Cinco años después de haber llegado, y de trabajar con distintas organizaciones, Luis Antonio creó Tierra Fértil, el grupo teatral de la escuela rural. Empezó a presentar obras con enfoque ambiental, en las que cuestionaba la voladura de los oleoductos y las fumigaciones con glifosato, dos de los efectos más devastadores que han experimentado los ecosistemas del Putumayo por cuenta del conflicto. Luego el grupo, conformado en su mayoría por jóvenes víctimas, empezó a interesarse por contar la historia del pueblo y reivindicar a habitantes.
Fue así como crearon la obra Putumayo dónde estás, Putumayo dónde vas, que cuenta las múltiples tragedias en las que se ha visto envuelto el departamento. También escribieron colectivamente La Machaca, una obra basada en un mito regional, según el cual todo aquel que fuera picado por la machaca, que es un animal, debía tener sexo antes de 24 horas para curarse de los efectos mortales de la picadura. ¿El mensaje? “Que ojalá a todos los guerreros los picara la machaca”.
En 2012, el grupo incursionó en radio y creó el seriado El Tigre no es como lo pintan, que también tuvo una versión para teatro. Según Luis Antonio, “con ella buscábamos mostrar ya no el lado violento de la zona, sino la inmensa belleza del Putumayo, su verdor, sus ríos, su riqueza. Queríamos proyectar ese Tigre de gente trabajadora, valiente, que ha resistido tanta violencia y tanto olvido”. La obra es, en el fondo, una adaptación de su vida personal: un maestro de escuela que llega al corregimiento preso del pánico pero que, poco a poco, se enamora de él y de su exuberancia.
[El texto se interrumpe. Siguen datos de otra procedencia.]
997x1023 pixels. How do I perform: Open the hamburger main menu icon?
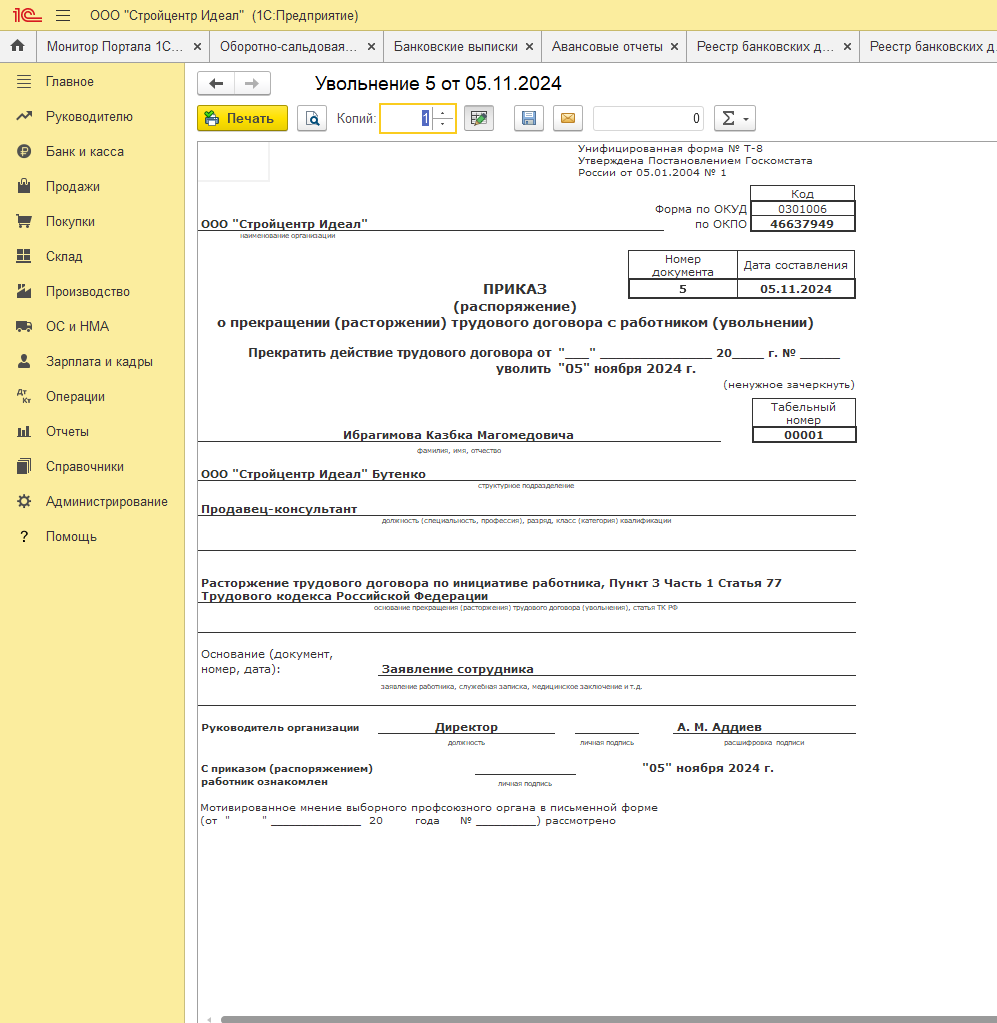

Algunos meses después, en asocio con el Centro de Memoria Histórica y la Red Departamental de Emisoras Comunitarias del Putumayo, produjeron la serie radial El Tigre, historia de un pueblo olvidado, que está compuesta por 12 programas. A través de ella cuentan los detalles de la masacre del 99, pero también la historia de la región: cómo llegaron los primeros curas a evangelizar por la fuerza a los indígenas del Putumayo, la época de la explotación salvaje de la quina y del caucho, y las dinámicas de la extracción petrolera que arrancó con las operaciones de la Texas Petroleum Company, en la segunda mitad del siglo pasado.
Aunque muy alejados en el mapa, los proyectos de Luis Antonio y de Ramón son, en esencia, el mismo. Buscan que sus pueblos destrozados por la guerra entiendan, a través del arte, cómo y por qué les han pasado tantas tragedias individuales y colectivas. Que los jóvenes no le apuesten a la muerte y que se aferren a sus sueños, mientras la pesadilla termina de pasar.